The acquisition of Shellpoint in 2018 solved an operational problem for NRZ, but also created a problem because the lender is constrained as the taxable appendage of an externally managed REIT. NRZ now proposes to solve this dilemma by spinning off the lender into an IPO. But the market for mortgage IPOs is cooling rapidly. On the subject of an IPO for Shellpoint, Nierenberg commented:

“We continue to evaluate what a total separation would mean to the company, meaning NRZ or -- and New Res. So if we think that it will create more value for shareholders by separating the company and bringing it into the public markets it's something that's absolutely on the table. As you've seen from some of the recent either attempts or IPOs that have come out with some of our friends and peers on the mortgage company side, some of them have gone okay, others have not gone as well.”

Both OCN and NRZ spend a lot of time talking about the potential benefit of rising interest rates for the value of MSRs. We agree with that view, but wonder how and when we will see a significant increase in interest rates given global trends in the opposite direction. Also, there is the stated policy of the FOMC to continue purchases of MBS. We worry that lending volumes may slow in 2021 and with shrinking secondary market margins, but MSR valuations may remain under pressure even as investor interest in the asset class grows apace.

“There is not a lot of yields in the market,” Nierenberg told investors this week with respect to modest, < 3% gross yields available in non-QM lending. “We don't want to chase everything that's out there. We're going to continue to maintain higher levels of cash and think about ways that we could be deploy capital in an accretive way. I did point out that we think MSRs here are very, very cheap.”

We agree with Nierenberg that MSRs are relatively cheap given the interest rate environment, but we also note the huge amount of capital and operational resources that are focused on the opportunity in 1-4 family residential mortgages. Every player in the mortgage sector is talking about increased market share in lending and servicing.

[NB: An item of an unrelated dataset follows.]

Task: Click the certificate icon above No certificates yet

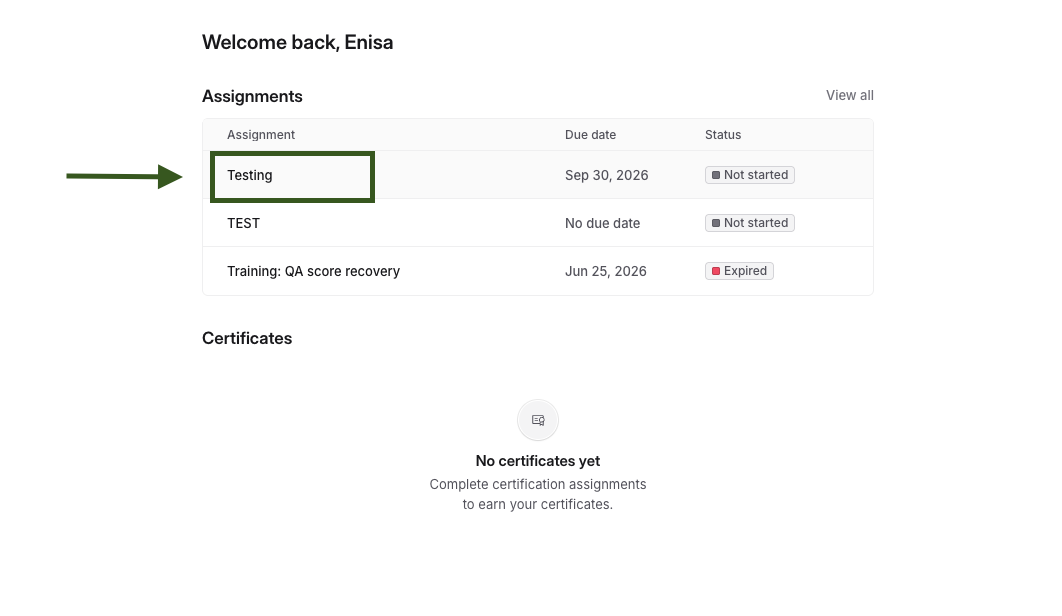Action: [x=538, y=420]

And every player is adding staff and operations resources to make it all happen before the opportunity passes.

Yet when volumes start to fall, whether due to rising interest rates or simply burn-out in terms of available lending customers, the capacity building process will also be reversed and cost-cutting will become the new mantra. Veteran mortgage industry consultant Joe Garret wrote to his clients recently:

“We don’t want to scare anyone, but this is a good reminder of just how much volume can drop. Remember 2018 when you were wondering if you should find a new career? The majority of our clients don’t have a contraction plan for when rates someday go back up and loan volume goes down. If you do have such a plan, how about addressing the possibility that rates drop? What if rates drop to 1% in 2022? If you hold too much servicing relative to your expected volume, you could be in trouble.”

The fact that NRZ uses the overly-pessimistic production projections from the Mortgage Bankers Association to justify its view of short-term upside in MSR valuations is suspect in our view. We expect volumes to be significantly higher than the MBA estimates, but on lower margins. This means that firms such as OCN and NRZ will be making less on lending, but MSR valuations may not rise as much as expected by either NRZ or OCN – until lenders start to focus again on asset management instead of manufacturing new assets.

Bottom line is that both NRZ and OCN have benefited from the low interest rate environment and have strengthened their balance sheets and income statements since April’s market meltdown. Consider the fact that OCN is up 24% over the past 12 months, this after doing a reverse split in 2019. NRZ is down 43% over the past twelve months and bellwether Penny Mac Financial Services (NASDAQ:PFSI) is up 63% over the same period. As usual, the market is right in relative terms, but for reasons that most professional equity managers neither know nor understand.